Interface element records
———

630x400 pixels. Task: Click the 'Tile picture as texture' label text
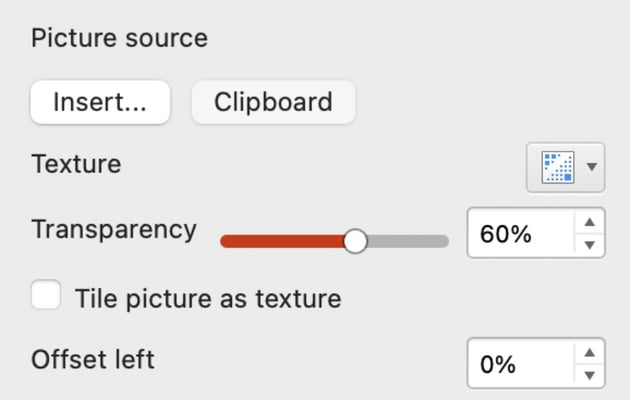point(208,298)
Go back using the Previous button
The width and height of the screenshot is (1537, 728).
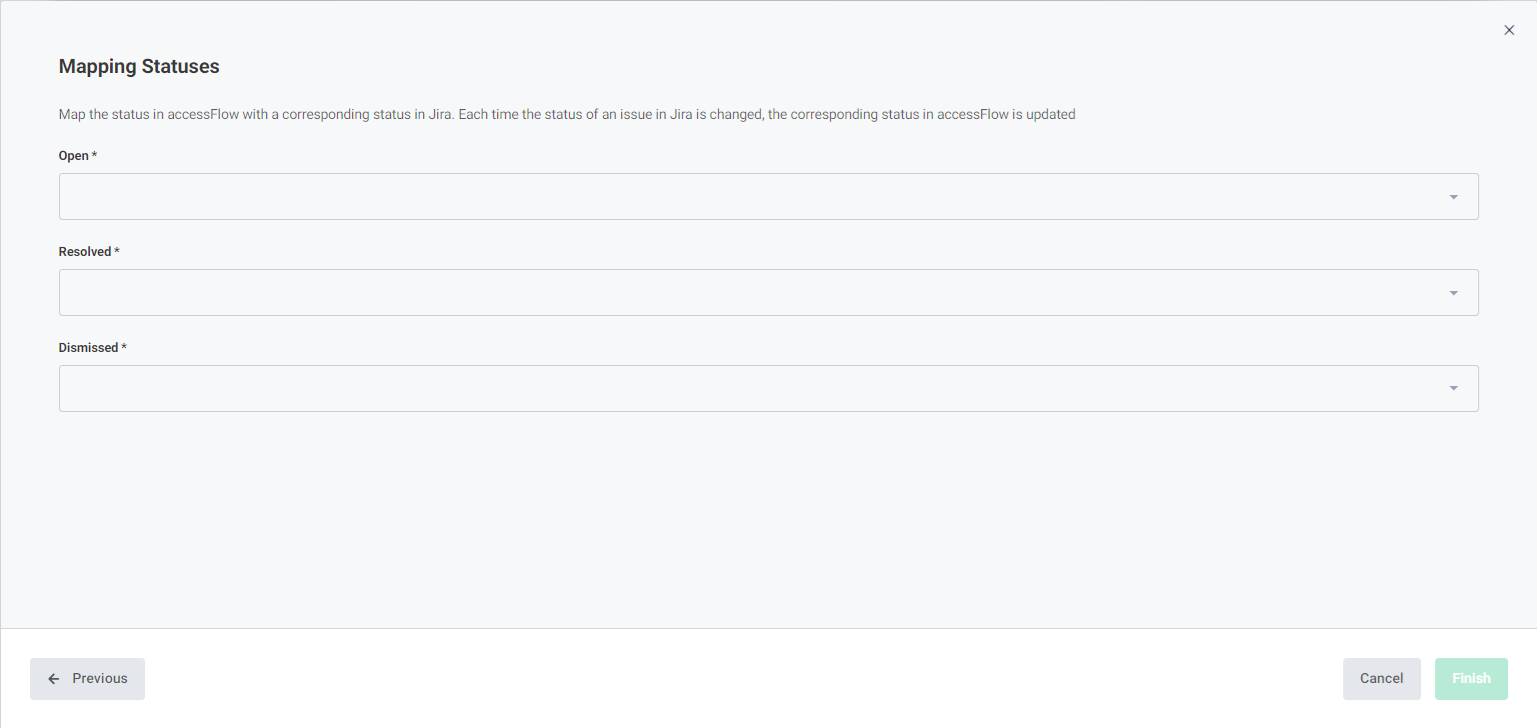87,679
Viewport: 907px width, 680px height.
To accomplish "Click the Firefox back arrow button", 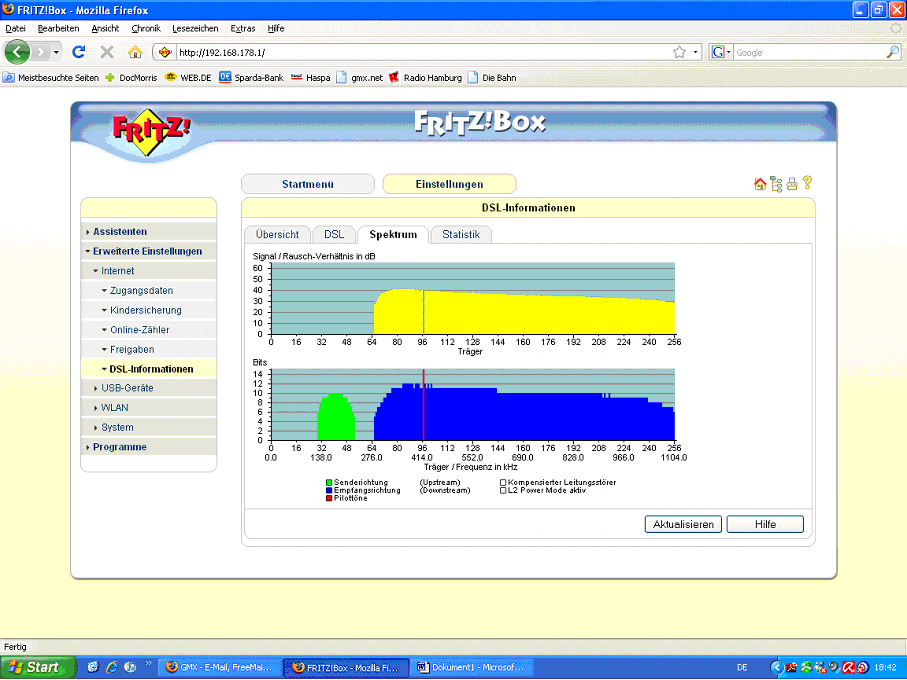I will (x=18, y=52).
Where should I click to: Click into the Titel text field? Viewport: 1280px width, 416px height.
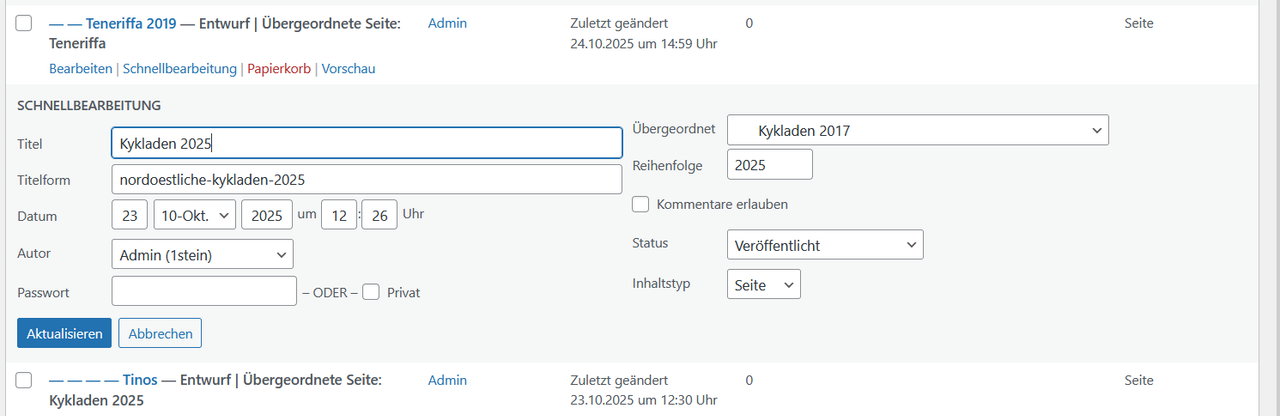coord(366,143)
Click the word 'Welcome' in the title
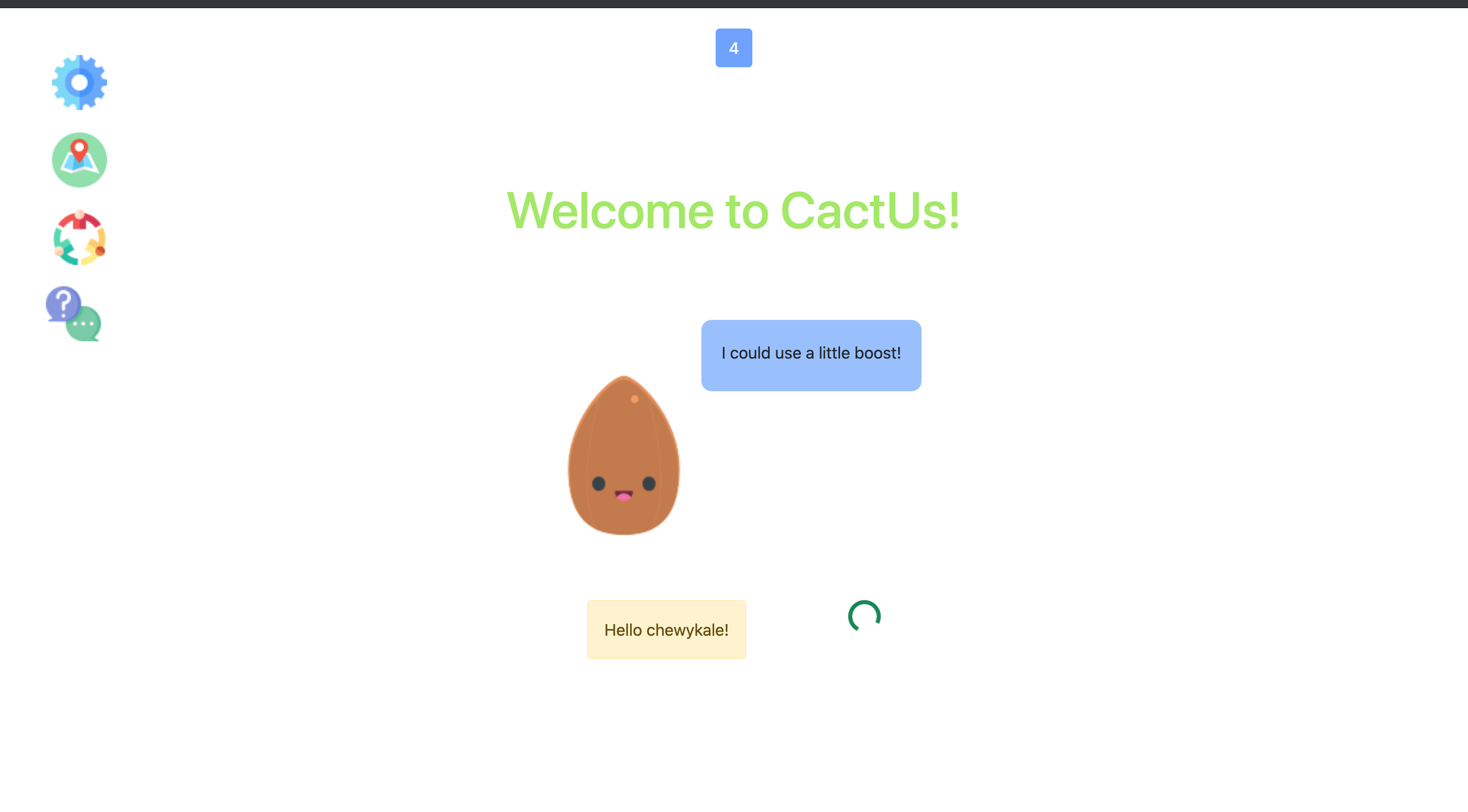This screenshot has width=1468, height=812. click(x=610, y=211)
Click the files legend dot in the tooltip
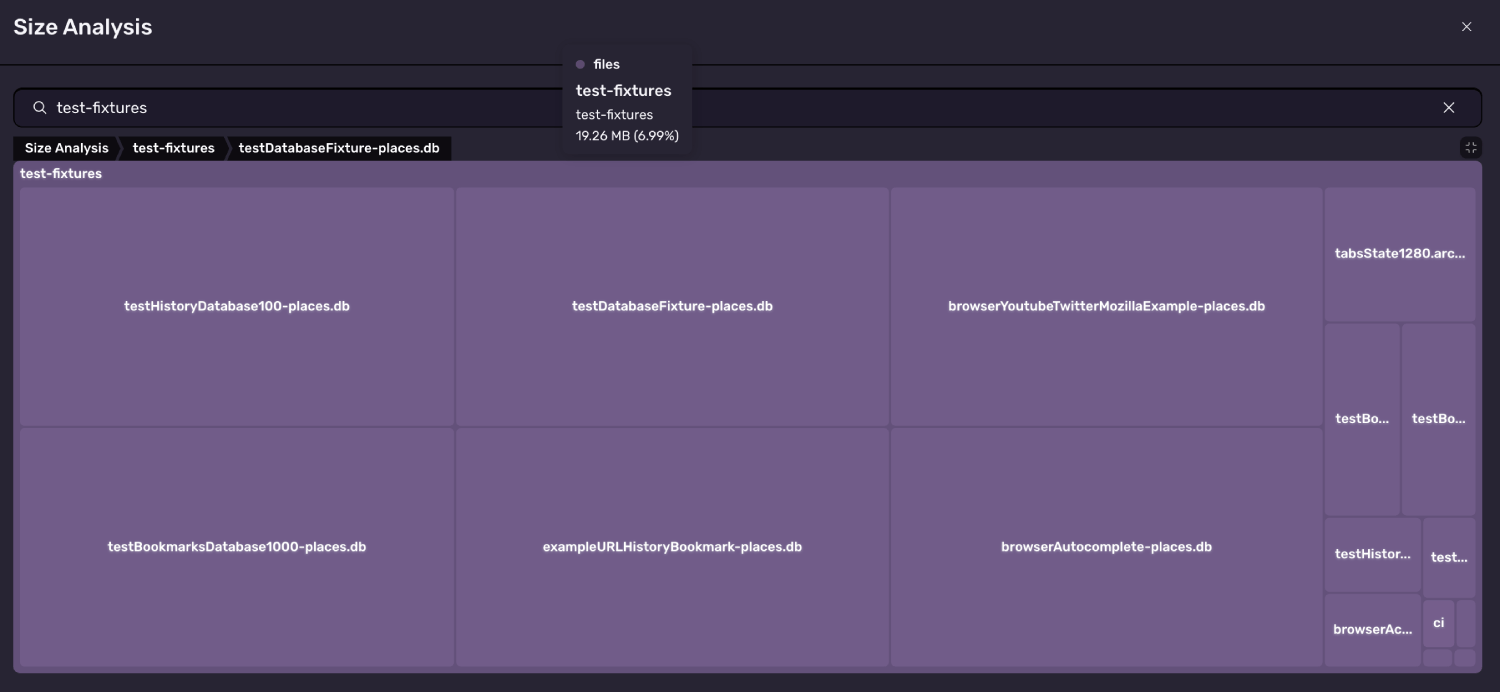The width and height of the screenshot is (1500, 692). pos(581,64)
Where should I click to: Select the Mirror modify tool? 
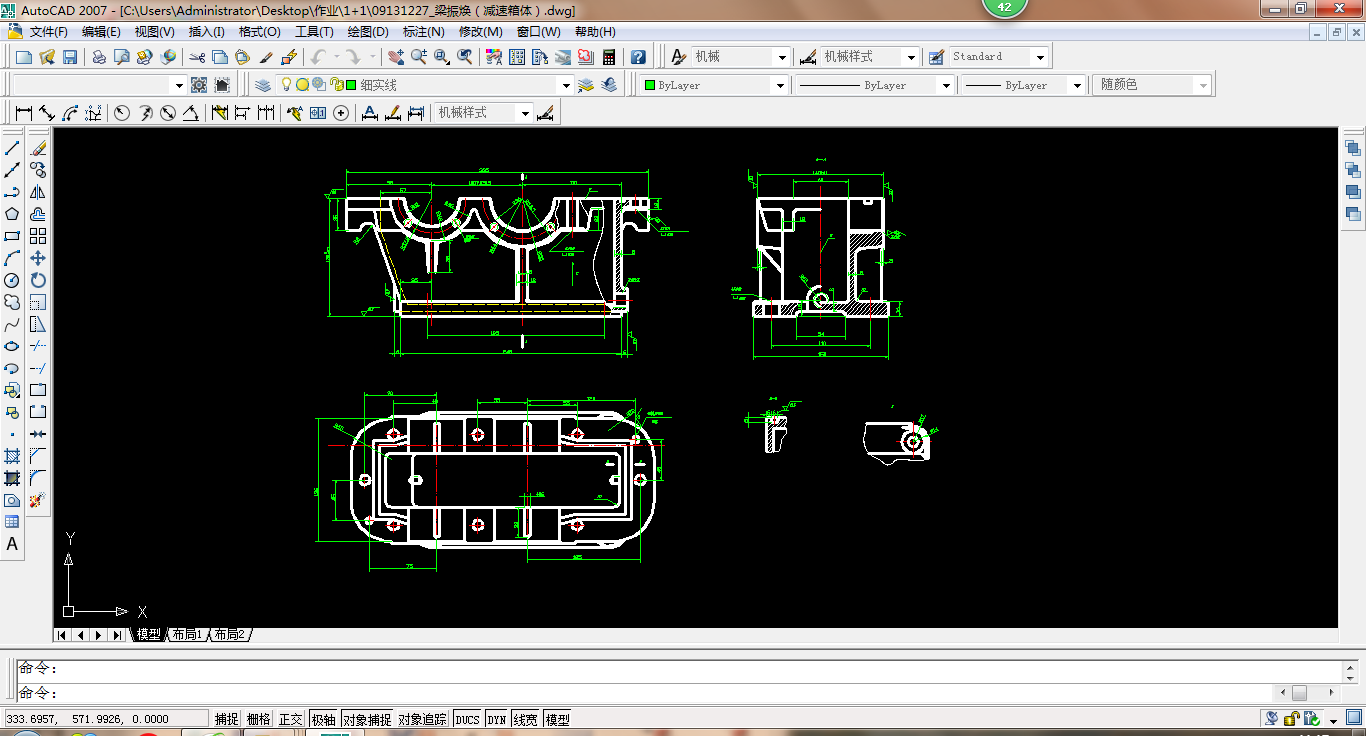click(x=38, y=192)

———

#### EXERCISE TASK:
Duplicate the entries from the line with "Click the files legend dot in the tooltip" through the end of the entries, both ends included, and leave the pictures out.

#### ANSWER TO THIS TASK:
Click the files legend dot in the tooltip
The width and height of the screenshot is (1500, 692). pos(581,64)
Where should I click to: Select the Mirror modify tool? 
click(x=38, y=192)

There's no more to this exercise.